>>>

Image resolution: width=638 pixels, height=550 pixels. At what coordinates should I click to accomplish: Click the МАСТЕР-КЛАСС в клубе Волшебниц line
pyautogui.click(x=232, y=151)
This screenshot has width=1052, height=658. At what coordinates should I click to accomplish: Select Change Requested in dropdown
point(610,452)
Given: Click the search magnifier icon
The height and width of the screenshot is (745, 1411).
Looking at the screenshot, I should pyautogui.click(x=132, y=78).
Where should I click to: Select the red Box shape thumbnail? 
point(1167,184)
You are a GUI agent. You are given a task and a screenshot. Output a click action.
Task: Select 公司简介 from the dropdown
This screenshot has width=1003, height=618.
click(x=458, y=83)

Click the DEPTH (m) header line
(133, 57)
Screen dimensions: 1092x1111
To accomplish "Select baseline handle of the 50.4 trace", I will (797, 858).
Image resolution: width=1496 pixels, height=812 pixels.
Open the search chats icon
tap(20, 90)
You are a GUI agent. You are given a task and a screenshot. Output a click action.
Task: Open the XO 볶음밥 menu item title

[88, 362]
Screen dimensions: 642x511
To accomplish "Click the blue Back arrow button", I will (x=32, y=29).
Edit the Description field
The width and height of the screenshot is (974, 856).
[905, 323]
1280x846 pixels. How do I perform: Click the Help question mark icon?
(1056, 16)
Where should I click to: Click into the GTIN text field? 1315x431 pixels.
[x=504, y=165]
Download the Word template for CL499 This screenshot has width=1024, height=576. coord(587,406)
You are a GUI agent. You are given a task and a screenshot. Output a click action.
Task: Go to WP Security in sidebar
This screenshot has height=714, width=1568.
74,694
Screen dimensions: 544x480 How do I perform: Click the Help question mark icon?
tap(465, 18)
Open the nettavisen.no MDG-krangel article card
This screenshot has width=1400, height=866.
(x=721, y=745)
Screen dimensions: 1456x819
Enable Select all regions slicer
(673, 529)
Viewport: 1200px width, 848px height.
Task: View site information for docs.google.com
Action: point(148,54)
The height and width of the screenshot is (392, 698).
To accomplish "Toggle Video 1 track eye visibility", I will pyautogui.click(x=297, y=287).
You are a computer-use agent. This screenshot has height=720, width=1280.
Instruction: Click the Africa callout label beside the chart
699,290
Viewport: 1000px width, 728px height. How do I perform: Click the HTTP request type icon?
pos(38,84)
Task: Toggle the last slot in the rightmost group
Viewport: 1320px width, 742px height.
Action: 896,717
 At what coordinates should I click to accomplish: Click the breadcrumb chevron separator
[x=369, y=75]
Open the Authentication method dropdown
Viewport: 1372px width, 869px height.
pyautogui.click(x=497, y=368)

<<<

• _ТЕКСТ ЗАДАНИЯ_
Представьте все строки выше в виде нумерованного списка, опустив пустые строки.

• _ОТВЕТ_
1. Image resolution: width=638 pixels, height=550 pixels. At what coordinates should I click to accomplish: Click the МАСТЕР-КЛАСС в клубе Волшебниц line
2. pyautogui.click(x=232, y=151)
3. This screenshot has width=1052, height=658. At what coordinates should I click to accomplish: Select Change Requested in dropdown
4. point(610,452)
5. Given: Click the search magnifier icon
6. The height and width of the screenshot is (745, 1411).
7. Looking at the screenshot, I should pyautogui.click(x=132, y=78).
8. Where should I click to: Select the red Box shape thumbnail? 
9. point(1167,184)
10. You are a GUI agent. You are given a task and a screenshot. Output a click action.
11. Task: Select 公司简介 from the dropdown
12. This screenshot has width=1003, height=618.
13. click(x=458, y=83)
14. Click the DEPTH (m) header line
15. (133, 57)
16. Screen dimensions: 1092x1111
17. To accomplish "Select baseline handle of the 50.4 trace", I will (797, 858).
18. Image resolution: width=1496 pixels, height=812 pixels.
19. Open the search chats icon
20. tap(20, 90)
21. You are a GUI agent. You are given a task and a screenshot. Output a click action.
22. Task: Open the XO 볶음밥 menu item title
23. [88, 362]
24. Screen dimensions: 642x511
25. To accomplish "Click the blue Back arrow button", I will (x=32, y=29).
26. Edit the Description field
27. The width and height of the screenshot is (974, 856).
28. [905, 323]
29. 1280x846 pixels. How do I perform: Click the Help question mark icon?
30. (1056, 16)
31. Where should I click to: Click into the GTIN text field? 1315x431 pixels.
32. [x=504, y=165]
33. Download the Word template for CL499 This screenshot has width=1024, height=576. coord(587,406)
34. You are a GUI agent. You are given a task and a screenshot. Output a click action.
35. Task: Go to WP Security in sidebar
36. This screenshot has height=714, width=1568.
37. 74,694
38. Screen dimensions: 544x480 How do I perform: Click the Help question mark icon?
39. tap(465, 18)
40. Open the nettavisen.no MDG-krangel article card
41. This screenshot has width=1400, height=866.
42. (x=721, y=745)
43. Screen dimensions: 1456x819
44. Enable Select all regions slicer
45. (673, 529)
46. Viewport: 1200px width, 848px height.
47. Task: View site information for docs.google.com
48. Action: point(148,54)
49. The height and width of the screenshot is (392, 698).
50. To accomplish "Toggle Video 1 track eye visibility", I will pyautogui.click(x=297, y=287).
51. You are a computer-use agent. This screenshot has height=720, width=1280.
52. Instruction: Click the Africa callout label beside the chart
53. 699,290
54. Viewport: 1000px width, 728px height. How do I perform: Click the HTTP request type icon?
55. pos(38,84)
56. Task: Toggle the last slot in the rightmost group
57. Viewport: 1320px width, 742px height.
58. Action: 896,717
59.  At what coordinates should I click to accomplish: Click the breadcrumb chevron separator
60. [x=369, y=75]
61. Open the Authentication method dropdown
62. Viewport: 1372px width, 869px height.
63. pyautogui.click(x=497, y=368)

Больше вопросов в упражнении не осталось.